3D Modeling Is Not Just For Video Games!
Most of us consume products without realizing that their origins are 3D models. That term may make you think of your favorite computer game, but this statement in fact applies to a multitude of items in our everyday life: your cell phone, new flatscreen display, car, even the hand-made designer accessories you want to buy your wife - they were probably designed in a 3D environment.
Luckily, video cards are a far cry from those of yesteryear. That not only broadens the options for creating as realistic 3D models as possible, it also augments the user's creative ability. While it was difficult and frustrating to visualize any complex model on an old graphics card such as my ancient ATI Mach64, anyone with a decent graphics card who has modded a level of Quake or Unreal knows a little bit about 3D geometry and how it works. But these virtual creations do not have to remain in the virtual world. You can bring physical 3D models into real life!
I recently completed an animation for Tom's Hardware Guide that introduces our new videos. Being that I take a side interest in Computer Numerically Controlled machining (CNC) I thought I'd take the 3D model created for the animation and mill an actual physical piece to be used for a laptop badge.

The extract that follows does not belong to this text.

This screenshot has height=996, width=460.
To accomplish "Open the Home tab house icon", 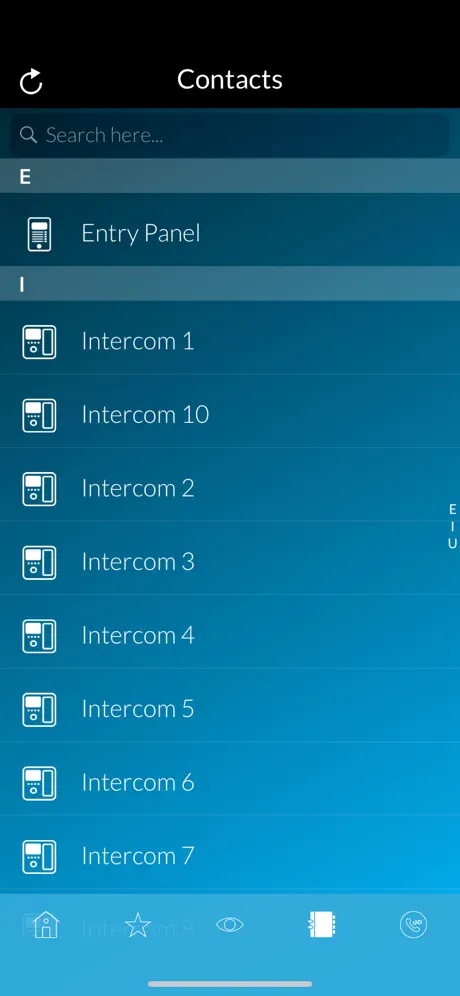I will [46, 924].
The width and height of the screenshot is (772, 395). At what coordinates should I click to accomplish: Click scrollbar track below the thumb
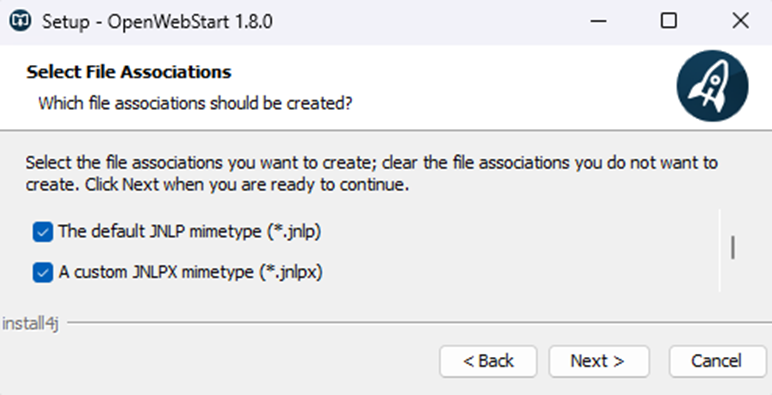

Discreet's 3D Studio Max is one of the premier visualization and animation packages available on the market. Users originally had a choice of three different viewport renderers to display textures and geometry. Two of these, OpenGL and native software rendering, have mostly been abandoned in favor of Direct3D 8.1 and 9.0. The animation strengths of 3DSMax have been showcased heavily in feature film arenas and polygon creation for gaming. As all models in 3D Studio Max are created in a manner similar to that of any CAD or engineering software, they can be exported into a file format that is suitable for machining.